See fig 4 on extra sheet.. X on bottle- not enough water. Without water, water concentration decreases. Osmolarity increases.ADH increases. ADH increases water permeability and increases water reabsorption in kidney. Decreases water excretion.
Fig 5 more water in –see arrows.
Fig 6- baroreceptor mediate pathway.
Note sensible relations of stimuli to cause increase or decrease in secretion. intermediate lobe- not discussing.
Anterior pituitary gland
see sheet.
Most are tropic hormones- cause growth. Somatotropin causes body to grow. TSH increases size of thyroid. LH and FSH male and female gonads.
ACTH is peptide.
POMC is synthesized as a larger molecule and cut down. ACTH activity- cut from C to N terminal end and measure activity- only need 20 of 39 amino acids.N terminal region is biological activity. C terminal end is where immunologic activity is (antibodies will be toward C end). If abnormality is at the N end, immunoassay will say the protein is normal.
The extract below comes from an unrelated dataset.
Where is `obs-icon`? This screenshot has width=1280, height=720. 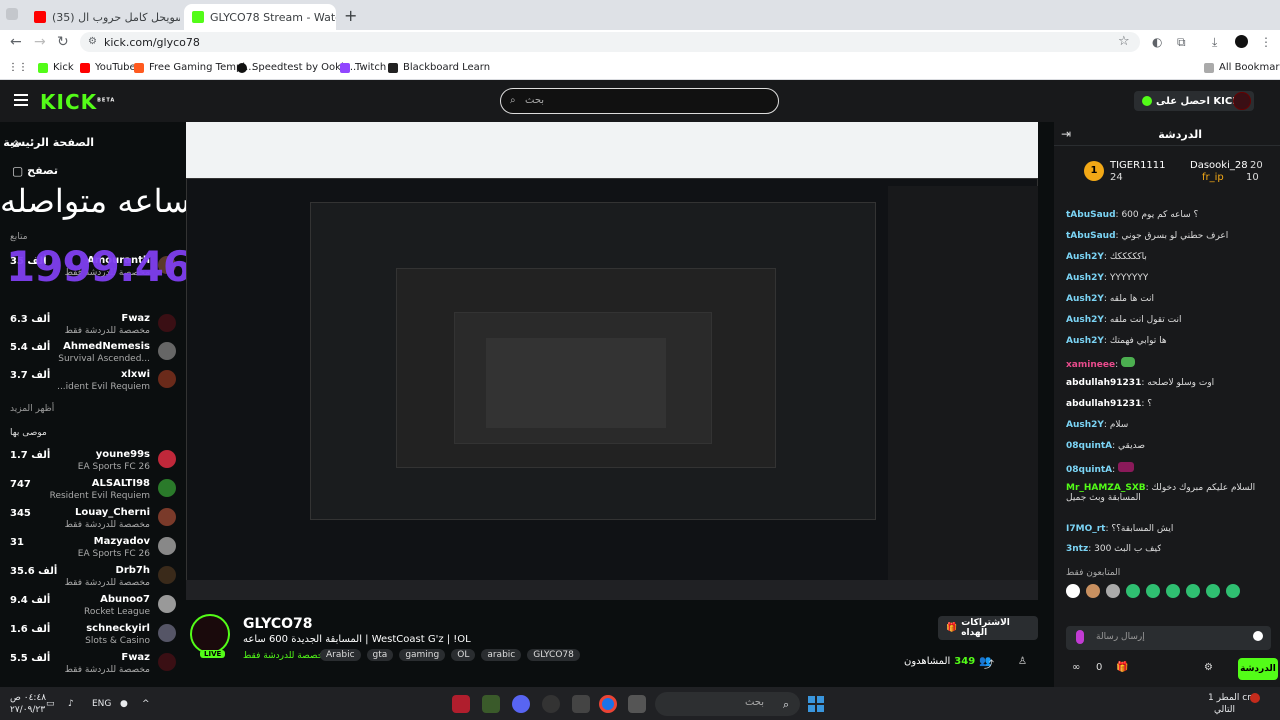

alpha MSH structure is within ACTH- melanocyte stimulating hormone in 1st 13 AAs ACTH. Take frog, put in aquarium with a little water, bright room- frog skin is light. inject with ACTH- turns dark. Just like if frog goes from sand to leafy background. In nature the change happens via MSH. Possible human applications. Humans with high ACTH have complexion changes.
Cell types producing ACTH can be determined by staining. It varies. May be acidophilic 50% (GH. PRL from somatotrophs, lactotrophs), basophilic 20-25% (TSH, LH, FSH- thyrotrophs, gonadotrophs) chromophobes(10-15%- corticotrophs).
Histology:
see paper.
hCG produced during the 1st trimester of pregnancy. human chorionic gonadotropin.
Tests need to measure beta subunit.
EPT tests do this for B subunit hCG.
Actions and secretion- see chart.
See fig 7 and fig 8.
ACTH provokes actions of cortisol.
Remove adrenals- no cortisol. Treat with cortisone- adrenal glands decrease in size. Glands do not synthesize as much cortisol due to atrophy- later, when it is needed. it can’t be made. To get around this problem, you taper the dosage or give ACTH. Drawback to a protein like ACTH-must be given by injection.
Lots of notes were taken on paper by drawing up and down arrows on charts. You need to get those from someone who was there.